Рембрандт и его жена подошли чокнуться с ними. Когда они удалились, взгляд Нойманна задержался на округлых бедрах новобрачной.
– Она недурна, эта физичка, – пробормотал он. – Ты не находишь, что это возбуждает – заниматься любовью с женщиной, обладающей тем же интеллектуальным уровнем, что и ты?
– Я думаю, такое случалось со многими мужчинами, а они об этом даже не подозревали.
– Кстати, знаешь, что они мне сказали, твой Рембрандт и его ученая кобылка? Что их исследования с Бором и Гейзенбергом успешно продвигаются и атомная бомба, способная уничтожить жизнь на десятках километров, скоро будет создана. Они бы уже закончили работу, если бы получали больше финансирования от государства.
– Я понял! Им нужна хорошая война, чтобы дать толчок?
– Именно. Мир, в котором мы живем после короткой войны с Польшей, не благоприятствует разработкам нового оружия. Все ученые надеются на конфликт…
– А я надеюсь, что умру прежде, чем это случится, – вздохнул Адольф.
Холодная война. Несмотря на понесенные во время войны потери, как гражданские, так и военные, СССР выходит на уровень мировой державы и противостоит США, претендуя на тотальное руководство Восточным блоком. Китай становится коммунистическим, а многие страны Центральной Европы превращаются в большевистские сателлиты.
Отныне Соединенные Штаты борются с коммунизмом во всем мире и поддерживают авторитарные режимы.
Германия разделена на две части, Западная идет по пути капиталистических демократий, Восточная следует в фарватере коммунистических демократий. Бывшая столица, Берлин, тоже разделена, обнесена колючей проволокой и милитаризована. После гитлеровской эпохи немецкое самосознание мечется между стыдом и смятением, расширяя кровоточащую рану.
Жизнь теперь шла для него слишком быстро.
Берлин трещал по швам от восьми миллионов жителей, гудел машинами, сиренами и всю ночь светил неоновыми вывесками ошеломленным туристам, которые приезжали со всего мира посетить столицу Европы. Берлин блистал ярче Парижа и Лондона. Художественная революция каждый месяц. Новая мода каждую неделю. Подвалы ломились от любителей авангарда, а большие театры делали аншлаги на традиционном репертуаре. Немецкое кино конкурировало с американским, на афишах красовались гигантские идолы двух звезд-соперниц, брюнетки Зары Леандер и блондинки Марлен Дитрих.

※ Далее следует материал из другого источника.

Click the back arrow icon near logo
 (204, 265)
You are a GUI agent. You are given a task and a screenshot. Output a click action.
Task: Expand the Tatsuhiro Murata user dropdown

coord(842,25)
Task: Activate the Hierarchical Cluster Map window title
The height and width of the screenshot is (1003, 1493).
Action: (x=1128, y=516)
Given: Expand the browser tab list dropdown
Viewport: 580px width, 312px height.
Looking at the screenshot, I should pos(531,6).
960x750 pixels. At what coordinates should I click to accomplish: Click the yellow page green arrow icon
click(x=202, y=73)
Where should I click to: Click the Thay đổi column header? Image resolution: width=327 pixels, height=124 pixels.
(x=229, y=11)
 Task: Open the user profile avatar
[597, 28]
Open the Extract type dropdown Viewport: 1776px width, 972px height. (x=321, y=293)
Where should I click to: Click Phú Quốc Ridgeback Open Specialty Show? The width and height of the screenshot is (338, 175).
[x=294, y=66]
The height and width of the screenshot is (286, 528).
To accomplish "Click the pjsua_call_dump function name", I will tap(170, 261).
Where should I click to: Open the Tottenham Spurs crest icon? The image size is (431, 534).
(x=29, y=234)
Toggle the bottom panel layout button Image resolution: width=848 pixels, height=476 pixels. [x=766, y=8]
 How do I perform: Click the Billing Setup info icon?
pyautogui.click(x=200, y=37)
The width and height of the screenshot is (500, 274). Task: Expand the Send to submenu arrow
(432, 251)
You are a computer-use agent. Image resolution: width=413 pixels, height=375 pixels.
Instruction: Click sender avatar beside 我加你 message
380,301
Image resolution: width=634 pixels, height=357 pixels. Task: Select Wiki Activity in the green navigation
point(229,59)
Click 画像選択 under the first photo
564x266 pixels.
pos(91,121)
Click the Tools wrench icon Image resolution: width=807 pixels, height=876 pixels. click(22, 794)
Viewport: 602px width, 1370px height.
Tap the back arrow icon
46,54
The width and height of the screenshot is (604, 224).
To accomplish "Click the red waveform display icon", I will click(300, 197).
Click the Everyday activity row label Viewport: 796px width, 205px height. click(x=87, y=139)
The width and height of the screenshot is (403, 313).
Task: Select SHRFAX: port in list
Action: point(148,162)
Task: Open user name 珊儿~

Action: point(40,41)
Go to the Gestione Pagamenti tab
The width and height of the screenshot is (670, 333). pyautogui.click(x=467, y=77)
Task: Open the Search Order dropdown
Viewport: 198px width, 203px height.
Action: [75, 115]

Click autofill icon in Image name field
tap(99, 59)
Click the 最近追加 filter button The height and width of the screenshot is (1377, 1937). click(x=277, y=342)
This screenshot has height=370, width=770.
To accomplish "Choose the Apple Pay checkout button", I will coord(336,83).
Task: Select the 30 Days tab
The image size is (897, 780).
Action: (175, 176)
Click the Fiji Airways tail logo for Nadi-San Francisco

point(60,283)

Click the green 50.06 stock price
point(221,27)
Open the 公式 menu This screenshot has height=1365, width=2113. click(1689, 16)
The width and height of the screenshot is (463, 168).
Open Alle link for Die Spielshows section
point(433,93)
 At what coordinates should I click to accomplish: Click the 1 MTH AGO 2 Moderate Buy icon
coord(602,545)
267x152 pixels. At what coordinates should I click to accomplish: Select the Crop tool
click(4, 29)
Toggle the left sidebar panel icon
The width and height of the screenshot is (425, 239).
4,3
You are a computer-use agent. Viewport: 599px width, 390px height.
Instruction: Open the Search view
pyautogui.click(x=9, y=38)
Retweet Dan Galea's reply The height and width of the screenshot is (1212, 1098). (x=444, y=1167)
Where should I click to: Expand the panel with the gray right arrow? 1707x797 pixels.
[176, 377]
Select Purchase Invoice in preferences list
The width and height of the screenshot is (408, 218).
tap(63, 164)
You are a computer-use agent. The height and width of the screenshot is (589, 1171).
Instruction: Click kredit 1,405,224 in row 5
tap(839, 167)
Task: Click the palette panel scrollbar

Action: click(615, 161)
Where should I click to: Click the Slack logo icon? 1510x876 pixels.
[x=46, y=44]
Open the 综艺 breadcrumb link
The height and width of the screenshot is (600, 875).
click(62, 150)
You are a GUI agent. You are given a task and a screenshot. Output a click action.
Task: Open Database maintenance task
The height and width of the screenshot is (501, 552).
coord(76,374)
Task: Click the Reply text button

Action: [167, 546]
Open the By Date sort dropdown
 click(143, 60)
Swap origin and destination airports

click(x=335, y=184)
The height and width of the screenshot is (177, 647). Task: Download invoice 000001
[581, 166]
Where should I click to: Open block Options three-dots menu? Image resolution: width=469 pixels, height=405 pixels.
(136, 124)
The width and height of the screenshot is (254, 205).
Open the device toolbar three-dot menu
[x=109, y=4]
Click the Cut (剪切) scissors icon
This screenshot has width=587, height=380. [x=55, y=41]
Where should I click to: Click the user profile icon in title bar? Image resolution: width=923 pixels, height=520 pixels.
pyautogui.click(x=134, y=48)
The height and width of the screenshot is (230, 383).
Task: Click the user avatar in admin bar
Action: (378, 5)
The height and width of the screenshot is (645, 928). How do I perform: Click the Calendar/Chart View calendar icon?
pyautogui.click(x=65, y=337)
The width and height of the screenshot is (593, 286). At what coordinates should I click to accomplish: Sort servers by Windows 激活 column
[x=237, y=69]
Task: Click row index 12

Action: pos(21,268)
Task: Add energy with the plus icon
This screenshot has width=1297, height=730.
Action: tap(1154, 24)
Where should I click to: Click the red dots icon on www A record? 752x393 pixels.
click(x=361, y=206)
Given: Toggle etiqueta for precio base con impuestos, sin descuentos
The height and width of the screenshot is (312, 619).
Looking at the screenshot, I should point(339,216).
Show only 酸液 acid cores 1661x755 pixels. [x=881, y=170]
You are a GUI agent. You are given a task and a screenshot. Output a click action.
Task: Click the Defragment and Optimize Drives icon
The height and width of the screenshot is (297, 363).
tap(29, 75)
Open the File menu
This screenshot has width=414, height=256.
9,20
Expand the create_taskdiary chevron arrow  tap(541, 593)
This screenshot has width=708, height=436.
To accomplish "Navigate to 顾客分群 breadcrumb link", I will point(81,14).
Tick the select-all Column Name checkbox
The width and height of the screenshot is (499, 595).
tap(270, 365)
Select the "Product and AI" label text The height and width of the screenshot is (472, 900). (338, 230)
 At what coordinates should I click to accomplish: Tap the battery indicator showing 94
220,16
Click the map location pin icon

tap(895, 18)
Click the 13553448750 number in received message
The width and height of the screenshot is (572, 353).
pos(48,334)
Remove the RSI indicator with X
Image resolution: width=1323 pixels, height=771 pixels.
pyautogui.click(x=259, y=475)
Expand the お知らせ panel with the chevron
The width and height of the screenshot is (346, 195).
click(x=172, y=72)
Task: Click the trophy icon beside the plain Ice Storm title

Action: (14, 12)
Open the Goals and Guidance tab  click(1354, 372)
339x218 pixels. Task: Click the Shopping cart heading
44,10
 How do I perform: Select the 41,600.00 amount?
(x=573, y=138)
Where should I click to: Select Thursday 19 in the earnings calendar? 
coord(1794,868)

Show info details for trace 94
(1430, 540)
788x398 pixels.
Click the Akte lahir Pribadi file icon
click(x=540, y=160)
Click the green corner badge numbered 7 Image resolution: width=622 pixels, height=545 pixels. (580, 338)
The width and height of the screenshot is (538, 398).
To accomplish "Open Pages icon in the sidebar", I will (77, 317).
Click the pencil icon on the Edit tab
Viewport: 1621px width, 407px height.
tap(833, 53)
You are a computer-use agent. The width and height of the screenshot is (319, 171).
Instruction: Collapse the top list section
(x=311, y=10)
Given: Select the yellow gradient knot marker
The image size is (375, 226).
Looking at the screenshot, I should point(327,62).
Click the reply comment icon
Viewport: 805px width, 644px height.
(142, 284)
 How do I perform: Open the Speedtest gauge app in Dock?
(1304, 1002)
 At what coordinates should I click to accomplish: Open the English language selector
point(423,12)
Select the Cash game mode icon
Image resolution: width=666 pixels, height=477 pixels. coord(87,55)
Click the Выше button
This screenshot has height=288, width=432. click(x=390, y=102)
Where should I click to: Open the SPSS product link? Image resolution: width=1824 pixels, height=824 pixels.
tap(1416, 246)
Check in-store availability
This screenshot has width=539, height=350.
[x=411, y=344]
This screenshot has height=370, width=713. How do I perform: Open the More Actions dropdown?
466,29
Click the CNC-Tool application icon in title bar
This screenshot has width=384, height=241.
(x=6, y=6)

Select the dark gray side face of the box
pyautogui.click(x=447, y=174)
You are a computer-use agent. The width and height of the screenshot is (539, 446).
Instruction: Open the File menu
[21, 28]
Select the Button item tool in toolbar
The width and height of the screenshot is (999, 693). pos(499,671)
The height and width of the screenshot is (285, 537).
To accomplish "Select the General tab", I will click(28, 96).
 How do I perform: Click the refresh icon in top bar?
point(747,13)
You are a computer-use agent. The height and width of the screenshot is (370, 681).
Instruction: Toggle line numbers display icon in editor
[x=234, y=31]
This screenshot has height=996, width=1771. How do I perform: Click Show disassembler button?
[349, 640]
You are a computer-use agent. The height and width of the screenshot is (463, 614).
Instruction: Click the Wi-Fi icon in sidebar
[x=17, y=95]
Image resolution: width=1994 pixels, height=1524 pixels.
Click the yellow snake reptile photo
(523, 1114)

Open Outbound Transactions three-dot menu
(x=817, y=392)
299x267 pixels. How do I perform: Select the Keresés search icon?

Квартал красных фонарей выставлял в своих витринах женщин всех цветов кожи. Городские таксисты говорили по-русски и по-фински. Поесть можно было по-китайски, по-японски, по-итальянски, по-французски, по-гречески, по-турецки. А можно было и вовсе не есть, что и происходило с многочисленными бездомными бродягами, которым не перепадало ничего от немецких богатств, но и они приходили погреться под неоновым светом Берлина.
Адольф Г. в этой жизни не находил себе места.
Сара покинула его. Скоротечный рак, вызванный, вероятнее всего, испарениями химикатов, которые она всю жизнь вдыхала в своей лаборатории.
Адольф Г. овдовел во второй раз, вновь похоронив жену моложе себя.
Он не хотел больше любить. Это было слишком больно. Он смирился со старостью.
В этом акриловом, сверкающем мире он сознавал, что родился в прошлом веке. Его живопись никого больше не интересовала. Фигуративное искусство умерло. Рынок делили различные абстрактные течения, самым модным из которых был материалистический абстракционизм – возглавлял его Генрих. Он распространялся в мировой прессе, множа безапелляционные и угрожающие формулировки, одни глупее и заумнее других, зачастую противоречащие друг другу, но это, похоже, ни до кого не доходило. Разумеется, Генрих отправил на кладбище всю предшествующую живопись, агонию которой он видел в сюрреалистическом движении, и не упустил случая плюнуть в своего бывшего учителя, растиражировав словцо: «Адольф Г., первый из сюрреалистов и последний из художников». Понятно, что картины Адольфа теперь мало чего стоили, разве что оскорблений редким любителям, которые все еще их выставляли, за что их называли ретроградами.
Адольфа это не волновало. Жизнь его была такой долгой, что он не раз на своем веку слышал все это и обратное. Он никогда не считал, что создал шедевры, а после смерти Сары окончательно забросил кисти.
В тот день он послал телеграмму Софи, написав, что принимает ее приглашение и готов переехать в Соединенные Штаты.